Exploring dictionary definitions of conflict, the following words or phrases pop up:

  • Fight
  • Battle
  • War
  • Antagonistic state or action
  • Competitive or opposing action
  • Incompatible goals
  • Collision
  • Disagreement
  • Clash of interest (usually over limited resources)
  • Perceived threat
  • Struggle

Perhaps the most unnerving was “may often have physical or psychological harm or destruction of their opponent as a goal.” Really?! No wonder people have resistance to conflict!

If we’re conditioned to perceive conflict in these terms, it’s no surprise that it triggers negative reactivity and provokes a competitive approach or causes us to back away altogether. Neither of these approaches serve the best negotiator in all of us.

These definitions are also premised on a scarcity mindset, one where we assume we’re fighting over limited resources. Again, this approach invariably leads to either a competitive response or an avoidance response.

It’s worth noting that this perception is more likely to adversely impact on women given our conditioning to be ‘good girls’, to ‘play nice’, to be ‘givers not takers’.

Instead, I invite you to reframe conflict.

What if, instead of a scarcity mindset, you approached life with an abundance mindset? Where you didn’t see life as a finite pie from which you had to clamor to get your slice, but instead, as offering unlimited resources. What if you chose to believe that there is all the love you need in this world; all the time you need; enough business for everyone; enough food for all; etc.?

What if you chose to see conflict as a valuable opportunity for growth, allowing people to consider and produce new and different ideas. What if conflict was constructive and necessary, opening the world to alternatives, allowing increased participation and reassessment, helping to build community and cohesiveness? What if conflict was the path to resolve problems and increase tolerance of differing views and perspectives?

Imagine how different negotiations would be if you approached conflict from that mindset. If it didn’t have to be about right or wrong, win or lose. Imagine what a difference that simple shift could make.

Tied to defining conflict is how we define power. Conditioning around power is another problem that interferes with our ability to step into our best negotiating selves. At the heart of many conflicts is an underlying sense of powerlessness. Yet what is power? How do we define it? How do we get it? How do we use if effectively? Sadly, there is too little thought given to these questions.

We often buy into a misguided sense of what it means to have, hold, or exert power. We’re encouraged (sometimes subtly, sometimes not so much so) to crave power. This is not surprising in a world where we define success based on a competitive model. Our entertainment industry even has us cheering on anti-heroes in their quest for power at any cost.

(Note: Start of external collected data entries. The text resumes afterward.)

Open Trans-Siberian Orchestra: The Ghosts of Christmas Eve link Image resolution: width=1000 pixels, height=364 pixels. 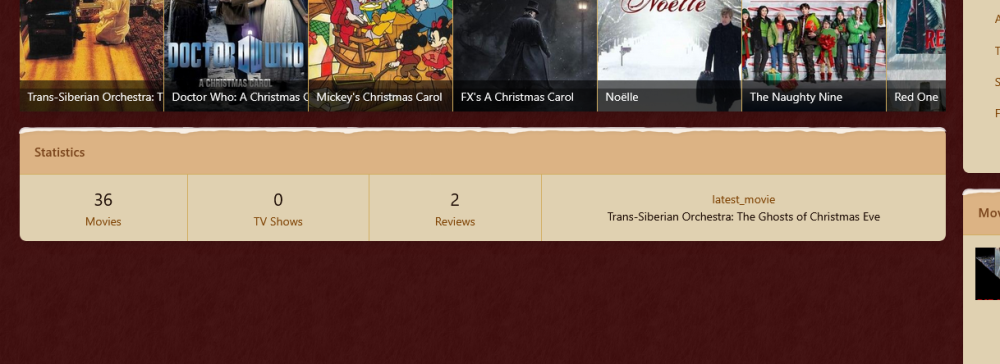pos(744,217)
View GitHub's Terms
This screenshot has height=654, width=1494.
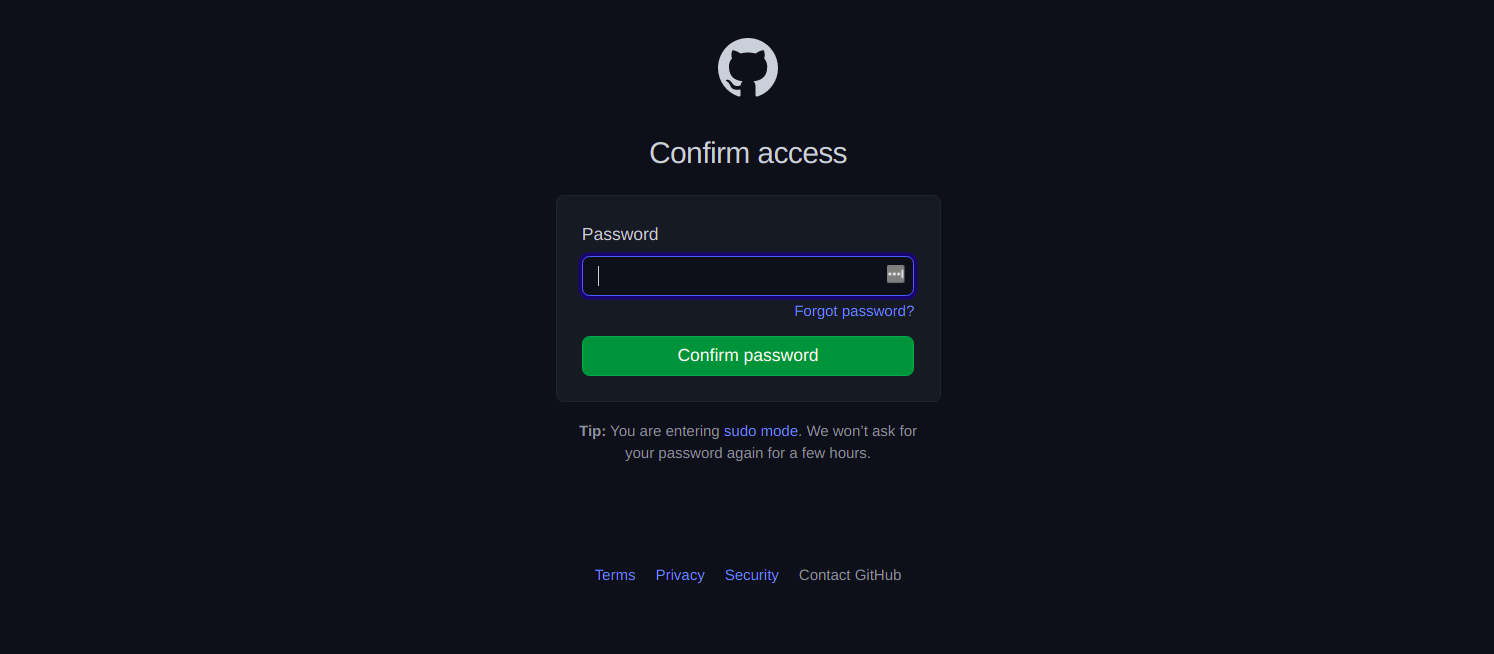point(615,575)
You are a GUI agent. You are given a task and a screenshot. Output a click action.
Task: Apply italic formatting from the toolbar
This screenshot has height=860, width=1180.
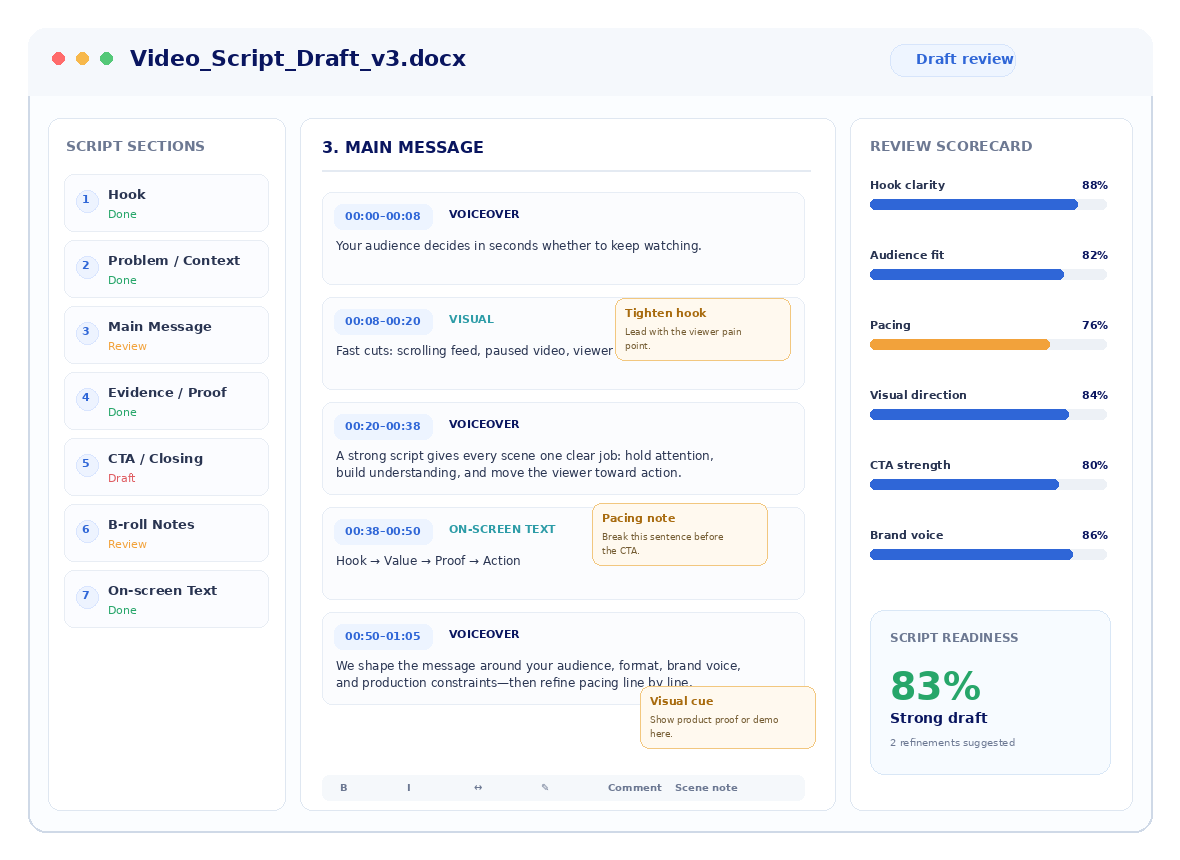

I discuss how to tap into to more positive sources of power in my article, How to Get & Use Power in Negotiations.

I invite you to reframe how you look at power so you can bring it to the bargaining table in more elegant and constructive ways. We’ve been taught to view power as power over others versus power with. In fact, the Miriam-Webster dictionary defines power as: “possession of control, authority or influence over others” – as if we own control over others.

It’s an important distinction to make. When we seek to exert power over others, we miss out on valuable opportunities to find creative solutions that better benefit all. By contrast, when we bring empathy to the table, truly seeking to understand and meet the needs of others, seeking to find power together (i.e. power with others) we can secure better outcomes, better buy-in, better relationships, and longer-lasting agreements.

I invite you to reframe your concepts of conflict and power. Consider a potential situation of conflict that you may be facing in your life right now. How might reframing it as a beautiful opportunity to resolve problems in more creative ways help you show up better (and as a result get better outcomes)? Likewise, how might you increase your power in more constructive ways?